What you should do: Copy the stretch of records from the line containing "Open the three-dot" through the line containing "point(160,31)", reproducing each line exactly.

Excerpted records:
## BEGIN
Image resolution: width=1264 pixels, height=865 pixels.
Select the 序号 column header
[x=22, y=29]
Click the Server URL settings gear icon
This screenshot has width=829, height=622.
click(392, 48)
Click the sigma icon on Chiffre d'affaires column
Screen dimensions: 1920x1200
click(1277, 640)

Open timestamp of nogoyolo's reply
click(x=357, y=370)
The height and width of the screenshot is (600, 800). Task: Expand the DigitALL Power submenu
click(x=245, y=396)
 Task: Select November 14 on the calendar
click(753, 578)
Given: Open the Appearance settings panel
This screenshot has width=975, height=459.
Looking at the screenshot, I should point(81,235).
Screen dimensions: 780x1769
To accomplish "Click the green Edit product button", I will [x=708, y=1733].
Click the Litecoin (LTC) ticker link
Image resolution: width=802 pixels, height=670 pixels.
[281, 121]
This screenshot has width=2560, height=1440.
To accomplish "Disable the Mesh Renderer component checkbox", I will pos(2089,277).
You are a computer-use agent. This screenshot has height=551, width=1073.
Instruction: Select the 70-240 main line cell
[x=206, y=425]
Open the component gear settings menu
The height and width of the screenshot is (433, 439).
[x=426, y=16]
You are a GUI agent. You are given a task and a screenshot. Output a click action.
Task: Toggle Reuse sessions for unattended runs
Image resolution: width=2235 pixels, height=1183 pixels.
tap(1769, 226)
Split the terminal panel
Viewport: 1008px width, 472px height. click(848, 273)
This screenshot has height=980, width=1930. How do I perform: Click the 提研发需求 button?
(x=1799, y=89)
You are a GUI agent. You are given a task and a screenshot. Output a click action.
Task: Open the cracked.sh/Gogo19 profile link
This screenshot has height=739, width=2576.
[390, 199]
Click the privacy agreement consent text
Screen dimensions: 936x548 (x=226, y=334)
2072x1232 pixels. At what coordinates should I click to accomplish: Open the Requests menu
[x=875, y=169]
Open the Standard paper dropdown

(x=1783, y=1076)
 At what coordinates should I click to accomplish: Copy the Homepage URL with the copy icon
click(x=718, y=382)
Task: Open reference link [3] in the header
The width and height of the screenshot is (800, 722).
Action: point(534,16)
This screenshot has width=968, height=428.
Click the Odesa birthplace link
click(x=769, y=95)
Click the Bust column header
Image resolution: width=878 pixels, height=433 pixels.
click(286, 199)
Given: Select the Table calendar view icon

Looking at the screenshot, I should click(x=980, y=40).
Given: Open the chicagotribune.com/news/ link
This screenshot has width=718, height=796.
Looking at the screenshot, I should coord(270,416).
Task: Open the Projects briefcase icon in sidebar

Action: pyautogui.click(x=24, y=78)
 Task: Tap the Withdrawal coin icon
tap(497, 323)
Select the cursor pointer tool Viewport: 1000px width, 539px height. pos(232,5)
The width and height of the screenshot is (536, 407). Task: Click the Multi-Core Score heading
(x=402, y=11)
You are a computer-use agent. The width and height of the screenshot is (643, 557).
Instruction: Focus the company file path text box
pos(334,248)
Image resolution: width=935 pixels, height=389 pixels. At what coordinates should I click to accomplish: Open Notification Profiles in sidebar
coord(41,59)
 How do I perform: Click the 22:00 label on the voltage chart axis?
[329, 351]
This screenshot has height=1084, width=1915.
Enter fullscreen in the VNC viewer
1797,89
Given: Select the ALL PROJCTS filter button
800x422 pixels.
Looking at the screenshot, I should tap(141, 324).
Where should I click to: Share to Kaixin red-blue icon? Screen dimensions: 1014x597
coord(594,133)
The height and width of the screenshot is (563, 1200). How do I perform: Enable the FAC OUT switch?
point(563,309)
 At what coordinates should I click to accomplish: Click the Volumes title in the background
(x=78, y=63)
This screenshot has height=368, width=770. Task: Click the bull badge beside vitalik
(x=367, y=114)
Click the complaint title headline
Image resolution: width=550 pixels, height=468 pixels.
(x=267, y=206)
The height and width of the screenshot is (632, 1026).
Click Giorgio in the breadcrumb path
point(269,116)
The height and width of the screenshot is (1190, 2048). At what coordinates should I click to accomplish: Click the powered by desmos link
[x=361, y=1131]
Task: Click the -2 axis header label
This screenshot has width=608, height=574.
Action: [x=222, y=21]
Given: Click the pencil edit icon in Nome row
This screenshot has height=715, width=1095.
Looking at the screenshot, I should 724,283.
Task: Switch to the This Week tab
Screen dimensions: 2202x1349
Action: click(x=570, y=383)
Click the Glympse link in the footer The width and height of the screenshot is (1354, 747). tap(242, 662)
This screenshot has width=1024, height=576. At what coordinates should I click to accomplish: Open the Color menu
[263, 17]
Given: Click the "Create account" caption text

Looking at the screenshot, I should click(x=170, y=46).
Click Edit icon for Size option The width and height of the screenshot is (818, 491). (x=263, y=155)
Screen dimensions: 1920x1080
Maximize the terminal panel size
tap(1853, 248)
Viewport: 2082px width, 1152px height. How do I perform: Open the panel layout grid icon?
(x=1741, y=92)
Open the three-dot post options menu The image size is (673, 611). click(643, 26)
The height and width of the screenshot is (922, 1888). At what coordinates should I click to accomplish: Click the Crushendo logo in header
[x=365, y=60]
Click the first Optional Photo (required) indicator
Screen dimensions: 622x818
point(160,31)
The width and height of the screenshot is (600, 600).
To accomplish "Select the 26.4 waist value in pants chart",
## END
Result of this task:
Open the three-dot post options menu The image size is (673, 611). click(643, 26)
The height and width of the screenshot is (922, 1888). At what coordinates should I click to accomplish: Click the Crushendo logo in header
[x=365, y=60]
Click the first Optional Photo (required) indicator
Screen dimensions: 622x818
point(160,31)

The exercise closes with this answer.